For 2022, Toyota equips the Tundra pickup with an available hybrid powertrain, yet another example of the company’s quest to lessen its global carbon footprint. But don’t let the environmentally-friendly powertrain fool you: it’s still mighty powerful, debunking the antiquated notion that a big gas-guzzling V8 is necessary for true truck capability. This Tundra can just as ably tow trailers, haul payload, and traverse backcountry trails.
Two body styles and a handful of bed lengths are available, letting buyers custom create their Tundra. Add to that a lineup of six trims, one of which bears the iconic TRD Pro nameplate, and buyers can look forward to plenty of choices. Tech seekers will delight in the available, class-leading 14-inch infotainment touchscreen. An equally impressive suite of driver-assist systems is also standard on the newest Tundra. This is one truck you are not going to want to miss out on.
Toyota knows that to effectively compete with American full-size pickups, the Tundra had to perform as well or better in key capability categories, like towing, hauling, and off-roading. The newest Tundra achieves this and does so without compromising on-the-road ride quality. It’s an important difference and one that everyday drivers will appreciate since potholes are less jarring, steering is precise, and body roll is minimized. This enhanced ride handling is evident during both on and off-road driving.
For 2022, the redesigned Tundra receives two powertrain options: the first is a standard 3.5-liter twin-turbo V6 bearing the I-FORCE name. It produces 389 horsepower and 479 lb-ft of torque. If more power is what you’re seeking, the available I-FORCE MAX hybrid powertrain gets you 437 horsepower and 583 lb-ft of torque without sacrificing fuel economy. Depending on which engine you select, your Tundra can deliver up to 12,000 pounds of towing capacity and 1,940 pounds of payload capacity. Both motors pair with a 10-speed transmission for smooth shifting and plenty of low-end torque when it's needed.
Most full-size pickups feature leaf springs in their suspension architecture, but the new Tundra is fitted with coil springs along with a multi-link rear suspension. The ladder frame construction and aluminum bed combine with the upgraded suspension to deliver a comfortable ride and more stability overall. An Adaptive Variable Suspension is available, automating the damping process to improve stability and handling.
An available manually controlled air suspension with high, low, and normal settings puts drivers in control of damping levels. Set the suspension to high for off-roading at low speeds and better ground clearance. The low setting eases access, and the system automatically resets to normal once you reach cruising speed. The system is especially useful when navigating rocky terrain – the high setting keeps critical components safer from trail damage.
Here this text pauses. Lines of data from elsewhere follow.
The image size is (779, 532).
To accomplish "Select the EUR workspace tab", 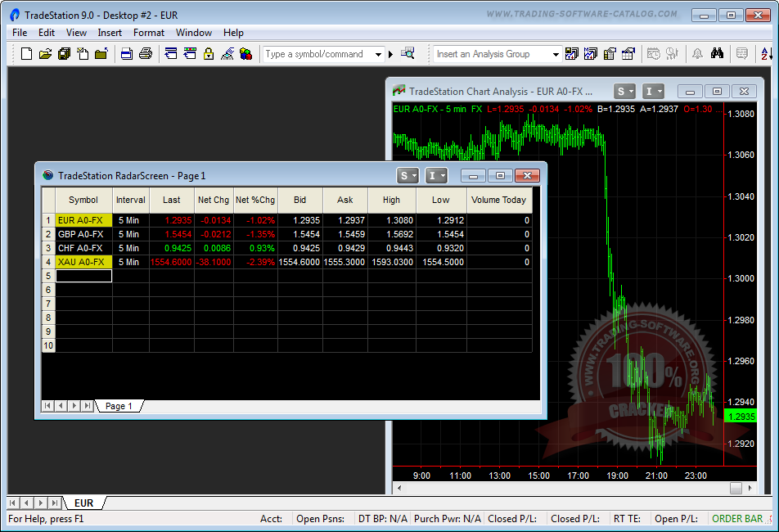I will click(x=83, y=503).
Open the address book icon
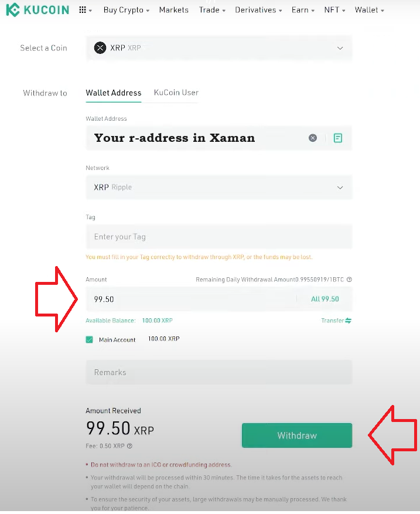The width and height of the screenshot is (420, 514). tap(338, 138)
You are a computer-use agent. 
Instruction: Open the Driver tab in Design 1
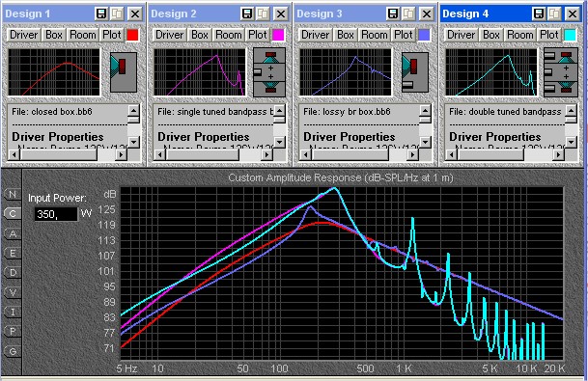click(x=23, y=35)
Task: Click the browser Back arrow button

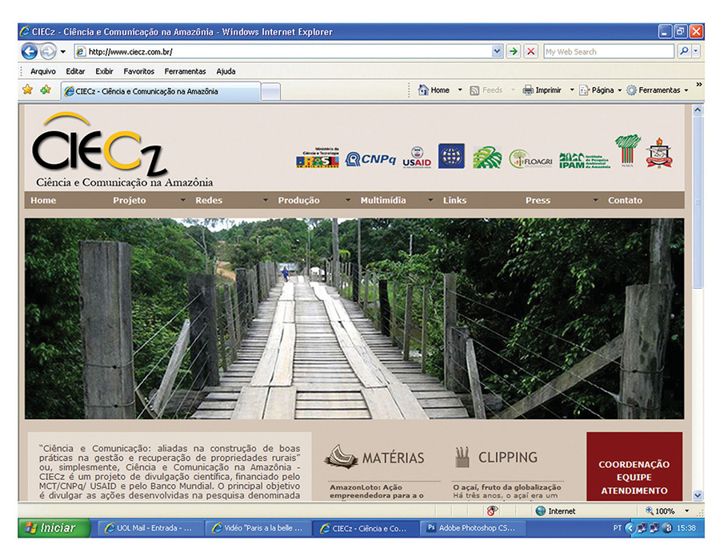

For serious off-roaders, the TRD Pro trim unlocks capabilities not found on other Tundra models. The TRD Pro features 18-inch wheels mated to all-terrain tires, 2.5-inch diameter FOX shocks, a special off-road suspension, and aluminum skid plates. Thanks to the special FOX shocks, the front end is lifted an additional 1.1 inches. The TRD Pro also has a front stabilizer bar and bright red-painted suspension parts, as well as Multi-Terrain Select and Crawl Control, two manual systems that put drivers in control of the off-roading experience.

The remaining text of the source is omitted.